Mangrupuncture: A Tale of Coastal Remediation | FuturArc Prize 2024 Merit
September 4, 2024
Sunken homes and a damaged coastline depict ‘life before’ at Timbulsloko Village, Indonesia, which is currently inundated due to mangrove logging, changes in productive ponds, climate crisis and the construction of a nearby seaport. As such, the coastal village has been consecutively sinking from early 2010s. Their mangrove forest has been severely reduced due to logging, which sped up their demise.
Presently, the villagers have lost their agrarian land and homes due to the rise in sea level. They are now left with abandoned settlements, damaged biomes, radical environmental changes and barely surviving communities who do not want to give up their land.

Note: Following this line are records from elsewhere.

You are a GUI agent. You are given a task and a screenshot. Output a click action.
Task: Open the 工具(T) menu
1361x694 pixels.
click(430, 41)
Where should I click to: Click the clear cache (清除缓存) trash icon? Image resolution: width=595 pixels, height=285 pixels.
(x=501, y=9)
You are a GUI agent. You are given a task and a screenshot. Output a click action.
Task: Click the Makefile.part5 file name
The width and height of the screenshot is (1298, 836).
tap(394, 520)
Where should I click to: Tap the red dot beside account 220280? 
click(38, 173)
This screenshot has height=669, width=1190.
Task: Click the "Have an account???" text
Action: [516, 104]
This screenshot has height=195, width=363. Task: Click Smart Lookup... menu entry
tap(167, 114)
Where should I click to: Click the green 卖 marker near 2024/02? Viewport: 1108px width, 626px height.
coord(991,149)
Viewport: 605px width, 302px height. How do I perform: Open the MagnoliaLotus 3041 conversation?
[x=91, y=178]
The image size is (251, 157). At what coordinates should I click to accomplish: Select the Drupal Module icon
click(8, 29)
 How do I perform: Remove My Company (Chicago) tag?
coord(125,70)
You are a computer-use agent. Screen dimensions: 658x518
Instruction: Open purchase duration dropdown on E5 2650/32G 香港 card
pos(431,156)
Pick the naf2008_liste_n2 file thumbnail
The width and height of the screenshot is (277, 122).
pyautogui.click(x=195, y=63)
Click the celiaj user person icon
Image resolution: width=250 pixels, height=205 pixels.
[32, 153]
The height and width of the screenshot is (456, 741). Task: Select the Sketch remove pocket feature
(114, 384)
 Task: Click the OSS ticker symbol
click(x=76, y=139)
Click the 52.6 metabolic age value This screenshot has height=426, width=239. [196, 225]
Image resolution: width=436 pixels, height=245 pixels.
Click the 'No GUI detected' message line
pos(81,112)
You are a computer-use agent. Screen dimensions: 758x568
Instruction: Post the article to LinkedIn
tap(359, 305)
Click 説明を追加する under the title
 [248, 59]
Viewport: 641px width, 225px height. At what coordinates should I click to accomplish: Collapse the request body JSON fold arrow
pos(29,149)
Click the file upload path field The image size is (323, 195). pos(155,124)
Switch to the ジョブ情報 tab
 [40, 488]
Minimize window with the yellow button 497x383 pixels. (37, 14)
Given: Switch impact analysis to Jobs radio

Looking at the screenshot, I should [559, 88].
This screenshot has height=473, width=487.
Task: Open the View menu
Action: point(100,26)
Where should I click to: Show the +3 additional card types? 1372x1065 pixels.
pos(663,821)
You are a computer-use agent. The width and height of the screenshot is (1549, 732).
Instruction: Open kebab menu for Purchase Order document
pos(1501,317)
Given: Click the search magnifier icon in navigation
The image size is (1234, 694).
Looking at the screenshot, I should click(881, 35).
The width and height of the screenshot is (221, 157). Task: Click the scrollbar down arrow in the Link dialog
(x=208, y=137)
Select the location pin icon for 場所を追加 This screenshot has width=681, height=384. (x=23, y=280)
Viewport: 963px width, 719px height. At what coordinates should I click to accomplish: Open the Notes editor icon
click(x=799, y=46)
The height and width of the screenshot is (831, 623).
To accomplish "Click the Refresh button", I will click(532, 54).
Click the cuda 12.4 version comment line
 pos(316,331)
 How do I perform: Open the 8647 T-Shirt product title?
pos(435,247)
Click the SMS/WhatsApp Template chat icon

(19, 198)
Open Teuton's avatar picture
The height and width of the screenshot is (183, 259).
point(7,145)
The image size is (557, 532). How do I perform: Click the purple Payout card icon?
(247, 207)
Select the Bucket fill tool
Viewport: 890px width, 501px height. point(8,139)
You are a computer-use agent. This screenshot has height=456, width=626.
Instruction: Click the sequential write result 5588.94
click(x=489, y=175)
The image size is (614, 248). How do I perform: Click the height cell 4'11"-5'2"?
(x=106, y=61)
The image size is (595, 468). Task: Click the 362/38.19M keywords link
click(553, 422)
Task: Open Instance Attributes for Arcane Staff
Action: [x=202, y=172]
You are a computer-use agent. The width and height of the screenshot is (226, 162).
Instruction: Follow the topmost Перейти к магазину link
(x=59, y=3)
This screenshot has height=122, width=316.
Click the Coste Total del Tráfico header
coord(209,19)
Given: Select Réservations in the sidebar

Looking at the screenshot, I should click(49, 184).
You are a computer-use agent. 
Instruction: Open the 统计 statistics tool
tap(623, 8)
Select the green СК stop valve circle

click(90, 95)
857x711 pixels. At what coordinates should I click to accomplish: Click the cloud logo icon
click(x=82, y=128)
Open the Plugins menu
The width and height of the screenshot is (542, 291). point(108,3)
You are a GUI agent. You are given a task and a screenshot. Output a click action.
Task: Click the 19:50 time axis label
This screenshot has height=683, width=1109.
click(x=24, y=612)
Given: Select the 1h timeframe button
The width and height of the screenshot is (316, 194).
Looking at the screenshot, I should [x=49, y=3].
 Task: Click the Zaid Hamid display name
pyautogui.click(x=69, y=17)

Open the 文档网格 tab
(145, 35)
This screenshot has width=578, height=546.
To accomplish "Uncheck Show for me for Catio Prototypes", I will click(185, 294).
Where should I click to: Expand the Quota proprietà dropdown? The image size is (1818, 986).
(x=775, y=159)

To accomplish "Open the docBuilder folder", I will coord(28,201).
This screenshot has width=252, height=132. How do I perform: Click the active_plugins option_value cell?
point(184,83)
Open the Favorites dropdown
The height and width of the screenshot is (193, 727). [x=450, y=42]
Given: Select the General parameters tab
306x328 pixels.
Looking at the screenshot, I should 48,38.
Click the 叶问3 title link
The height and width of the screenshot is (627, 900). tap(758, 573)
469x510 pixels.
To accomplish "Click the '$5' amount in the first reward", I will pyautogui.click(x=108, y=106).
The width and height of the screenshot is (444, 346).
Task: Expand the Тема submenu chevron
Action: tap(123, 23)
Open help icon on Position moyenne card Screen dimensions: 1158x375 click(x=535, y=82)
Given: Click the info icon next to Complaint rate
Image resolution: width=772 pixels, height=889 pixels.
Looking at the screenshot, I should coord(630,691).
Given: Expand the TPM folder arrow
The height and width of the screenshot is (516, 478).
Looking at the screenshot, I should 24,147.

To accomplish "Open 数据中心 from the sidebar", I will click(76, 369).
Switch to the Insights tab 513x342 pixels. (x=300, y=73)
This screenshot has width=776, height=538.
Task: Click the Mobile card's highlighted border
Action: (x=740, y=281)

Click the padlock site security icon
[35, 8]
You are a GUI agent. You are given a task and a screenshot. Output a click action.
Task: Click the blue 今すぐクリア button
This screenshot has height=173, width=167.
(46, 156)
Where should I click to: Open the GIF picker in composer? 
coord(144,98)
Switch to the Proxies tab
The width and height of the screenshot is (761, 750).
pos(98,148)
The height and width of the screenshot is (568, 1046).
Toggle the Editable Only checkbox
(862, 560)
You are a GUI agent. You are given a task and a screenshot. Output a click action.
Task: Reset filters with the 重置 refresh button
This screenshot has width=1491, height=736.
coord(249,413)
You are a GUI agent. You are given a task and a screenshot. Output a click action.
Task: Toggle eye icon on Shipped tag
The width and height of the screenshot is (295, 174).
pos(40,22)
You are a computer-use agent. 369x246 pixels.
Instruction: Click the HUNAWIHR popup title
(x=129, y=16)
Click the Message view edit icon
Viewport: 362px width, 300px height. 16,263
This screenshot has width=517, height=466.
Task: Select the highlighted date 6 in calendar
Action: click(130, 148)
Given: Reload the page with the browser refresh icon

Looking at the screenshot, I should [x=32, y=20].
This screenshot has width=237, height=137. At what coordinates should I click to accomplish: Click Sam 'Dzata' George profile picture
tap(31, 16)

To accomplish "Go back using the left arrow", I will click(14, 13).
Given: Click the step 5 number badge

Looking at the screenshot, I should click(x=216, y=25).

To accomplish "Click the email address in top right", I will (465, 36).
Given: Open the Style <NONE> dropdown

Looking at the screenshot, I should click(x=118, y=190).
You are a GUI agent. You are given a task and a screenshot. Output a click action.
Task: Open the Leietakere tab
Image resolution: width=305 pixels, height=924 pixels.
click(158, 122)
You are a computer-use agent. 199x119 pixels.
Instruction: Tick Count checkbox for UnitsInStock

The socio-environmental gap between community livelihood and mangrove ecosystem has arisen as a challenge in laying a blueprint for a new, sustainable ‘life after’, which the team has taken to signify a chance for liveability amidst the occurring major threats mentioned above. This remediation proposal offers a village-scale network of architectural intervention that situates, connects, protects and integrates itself to the mangroves, biomes and its people in a multifaced way. The architecture addresses the notion of temporality, adaptation and locality, cultivating the ‘decaying’ environment to become an inseparable part of the ecology.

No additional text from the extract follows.